Alg adds: "Manufacturers are scared to grow a lot because they could end up with capital doing nothing and laying off people."

Major interiors specialist B/E Aerospace has seen demand rise by almost 30% this year compared with last year. "Our production levels would now be equalling or slightly exceeding what we saw in 2007, which was the last peak we had," says B/E vice-president and general manager seating products, Tom Plant. "We have seen a full recovering in the industry in terms of demand for seats."

Economy seats awaiting installation
 © Jon Ostrower/Flightglobal

B/E has room to add further capacity, says Plant, "so we'll see further growth next year". But he adds: "We don't want to add too much capacity and have things sitting idle, but I'd say in terms of executing what's on our plate right now, our delivery is exemplary."

When news of the Koito scandal began to emerge in late 2009 and early 2010, trusted seat manufacturers were able to absorb some of the seat programmes that could not be supported by Koito. However, several airlines suffered aircraft delivery delays. In one particularly notable case, Airbus A330s destined for Thai Airways International were delivered to the carrier without seats, which had to be retrofitted.

"We had a lot of short-term demands from Boeing to jump in and take over some Koito programmes, mainly with Continental Airlines," says Plant. "That was very difficult at the time. We acted last-minute with short lead time." But he says that additional business is now part of "our regular backlog", so the constriction caused by Koito has "kind of disappeared off the radar screen for us".

MORE SCRUTINY

But from a regulatory oversight standpoint, Koito did do some damage that is proving financially burdensome to manufacturers.

Plant says: "There isn't, as such, a simple piece of documentation you can point to in the industry where the regulatory authorities are now telling you to do this versus that in previous history, but there is very much an incremental thing going on in flammability. I would say one of the biggest problems Koito had was flammability. They also had a lot of problems on dynamic testing, but that has always been clean cut, and the real problem was that Koito wasn't following them. So there have been no changes on dynamic testing, but on the flammability side, some of Koito's deviations from the rules have resulted in the rules being tightened to a large degree."

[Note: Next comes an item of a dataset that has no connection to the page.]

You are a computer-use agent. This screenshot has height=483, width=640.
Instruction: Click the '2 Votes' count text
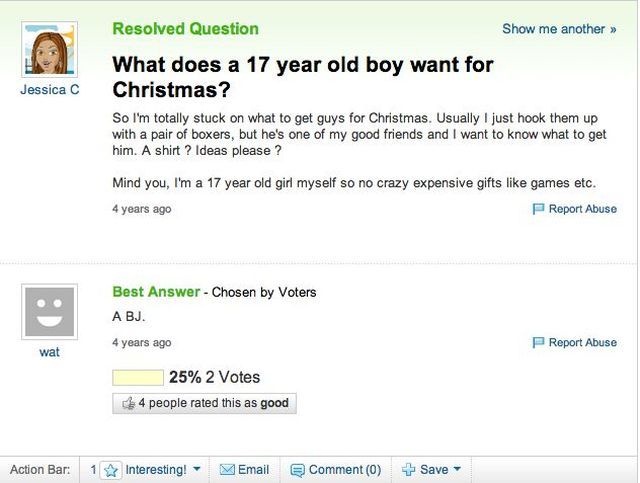[232, 377]
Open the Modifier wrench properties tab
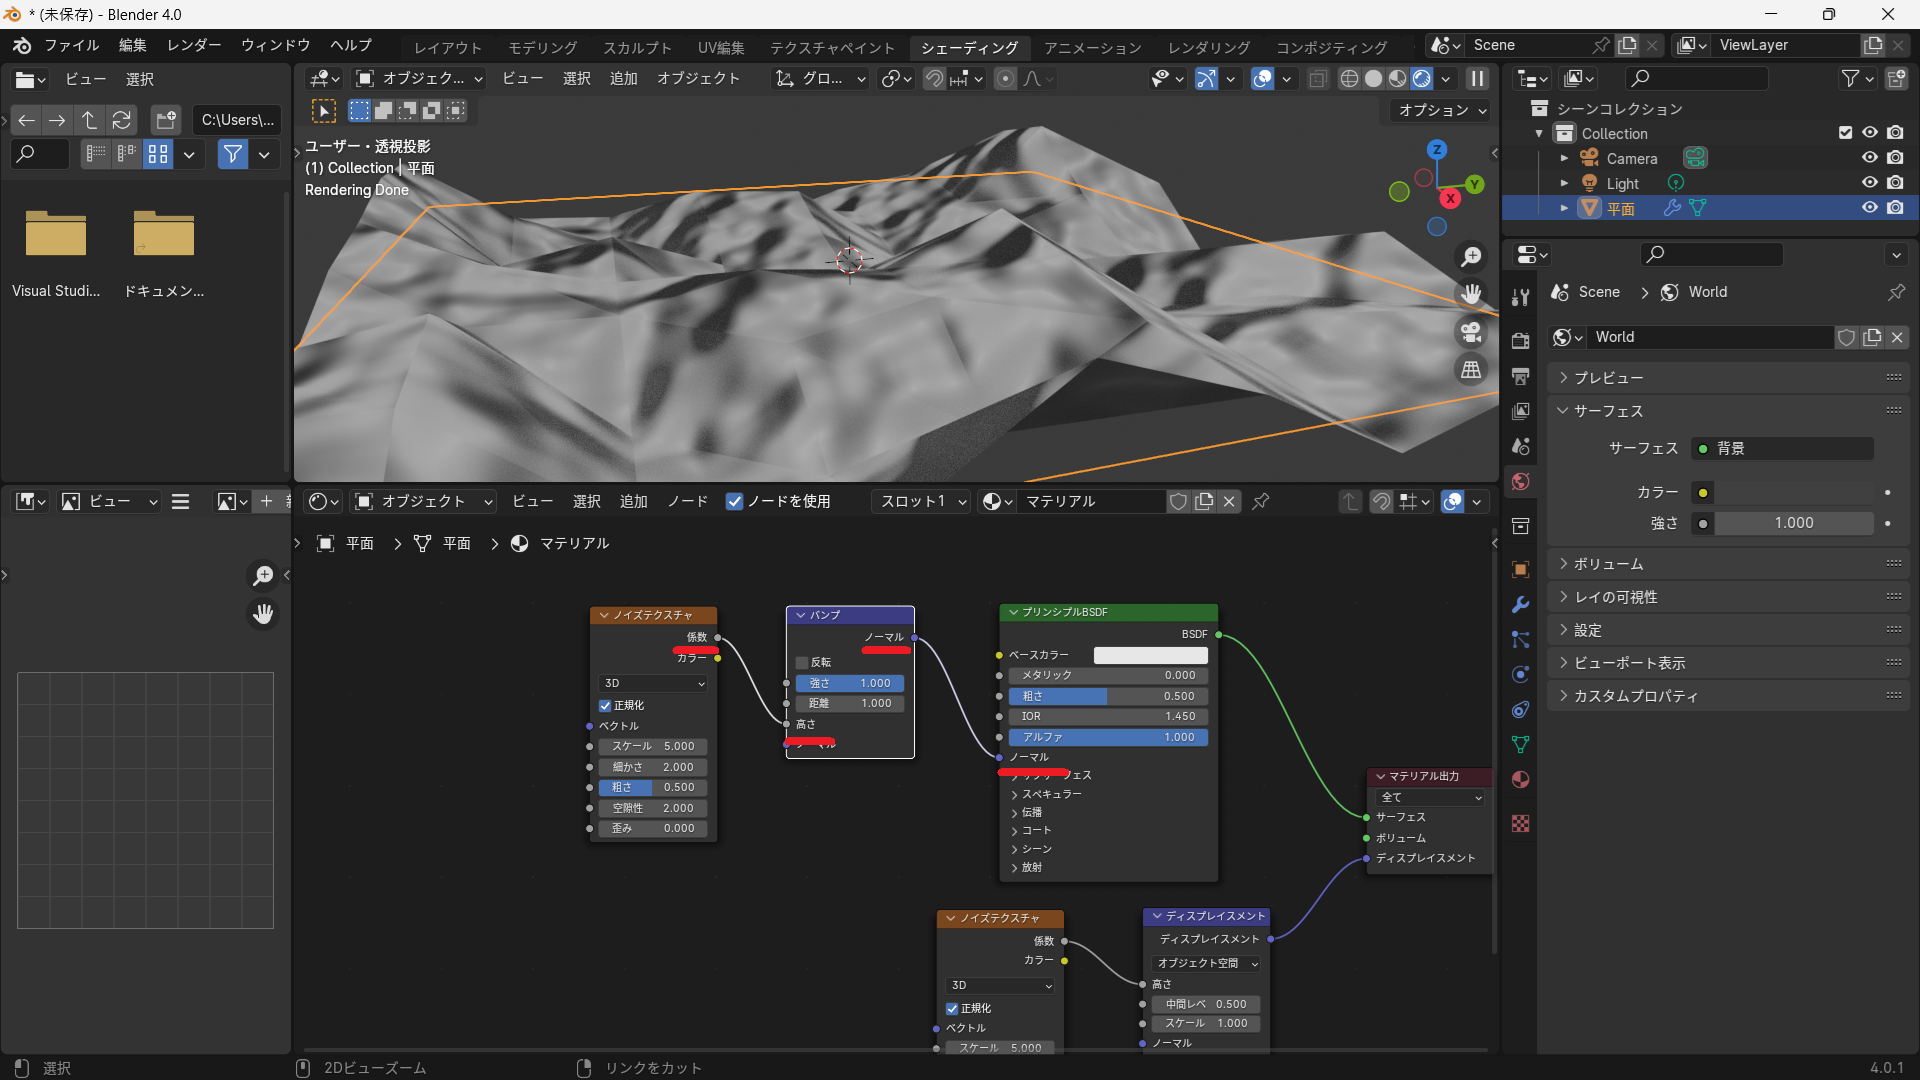This screenshot has width=1920, height=1080. coord(1521,605)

De Chiara adds: "They are coming down on those who have always been compliant and scrupulous on everything. What makes aviation products expensive are, in fact, the stringent airworthiness and safety-related rulings."

NEW COMPETITION

Airbus says it is not really seeing an interiors bottleneck in terms of linefit.

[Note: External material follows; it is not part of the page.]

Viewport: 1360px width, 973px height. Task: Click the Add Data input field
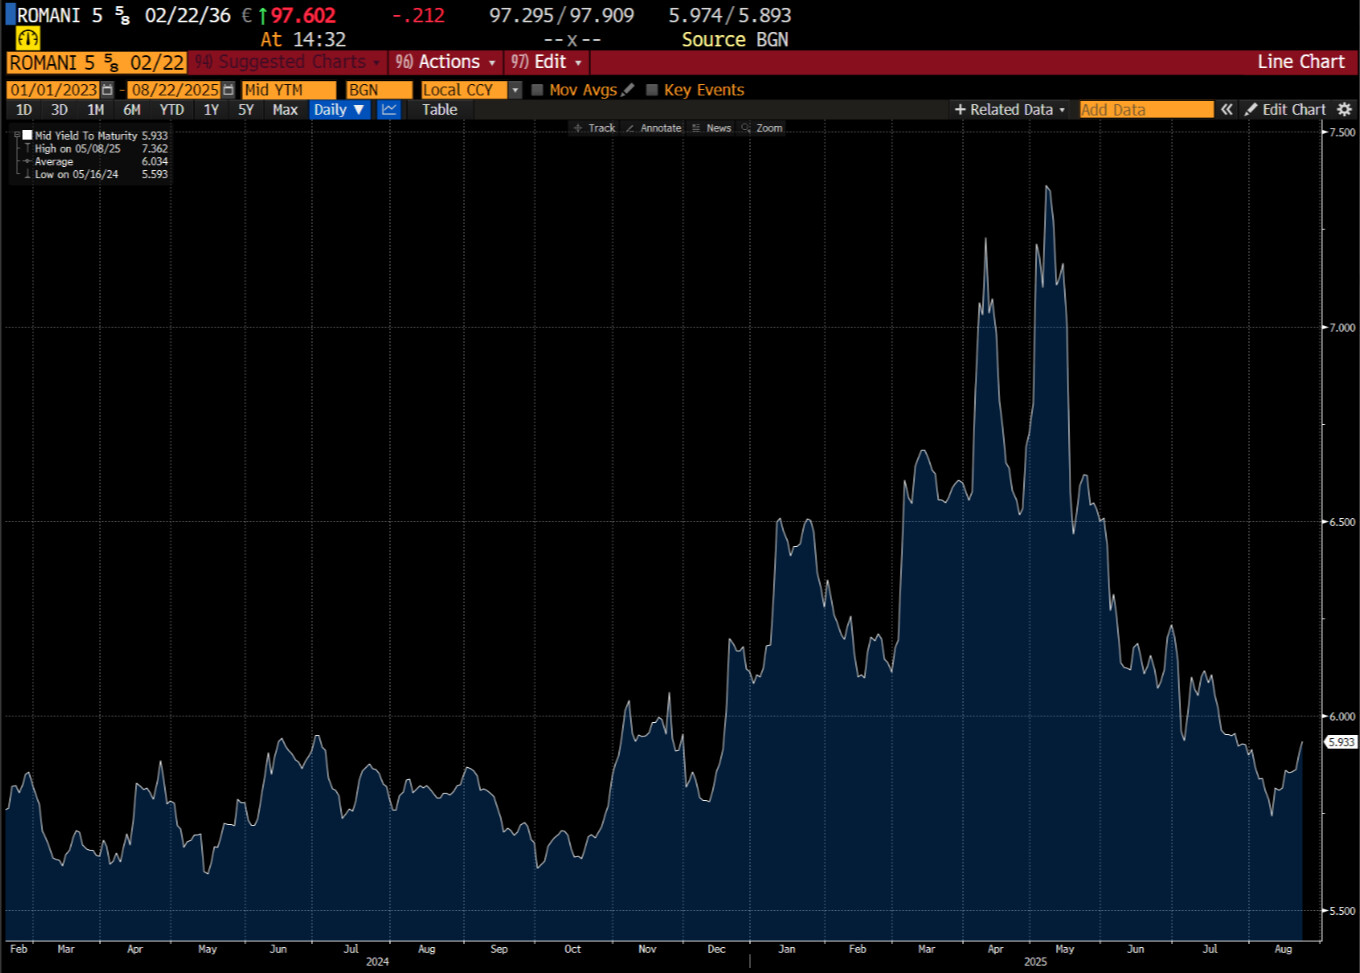1145,110
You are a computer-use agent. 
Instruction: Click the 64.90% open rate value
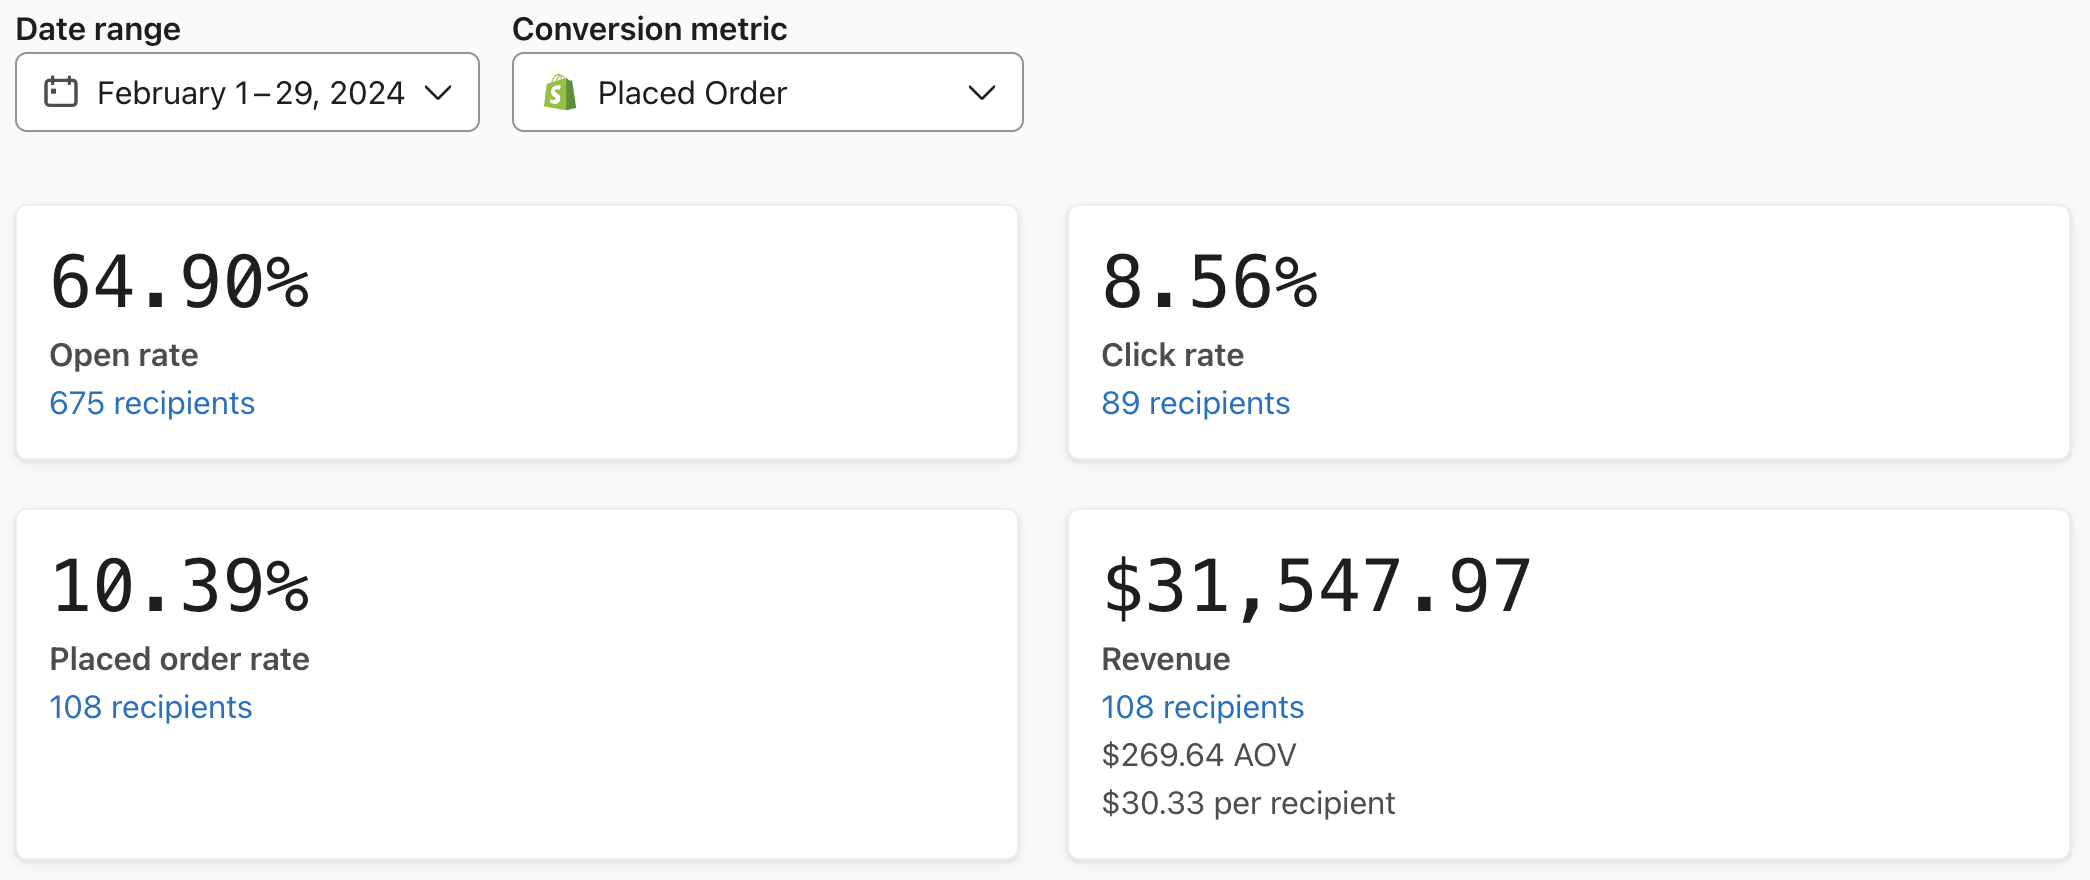(x=180, y=283)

Vice-president marketing Bob Lange says the airframer is confident that B/E, Geven, Recaro and Zodiac Group - all offerable on the A320 family - will be able to meet demand even in the face of the A320neo's popularity. "The reason is that for some years now we have put in place a policy where we work with specific suppliers from top to bottom, from the CEO downwards, in a deeper way than ever before and far more upstream in terms of planning," he says.

"We are more open to them. We share more. We work with them to determine when they have constraints and why they have constraints. We are working on delivering stability and I think the best gauge of that is our track record in the last downturn. Two to three years back, all the naysayers in the industry said single-aisle production was way too high and was going to plummet, but it's exactly that kind of trough we've worked with our airline and lessor customers to avoid, because we are trying to establish stable growth and develop more value for the end customer."

Airbus is also seeing the emergence of new manufacturers, but warns there is no fast track to the position that proven reliable vendors have secured.

Lange says: "We are encouraging this competitive dynamic, but we want the new players to demonstrate robustness and quality and reliability which, typically, they are doing for the retrofit programme, and also to ensure they are capable of ramping up. You have to show you can do volume without sacrificing quality or robustness and this is where the new players have not yet convinced us."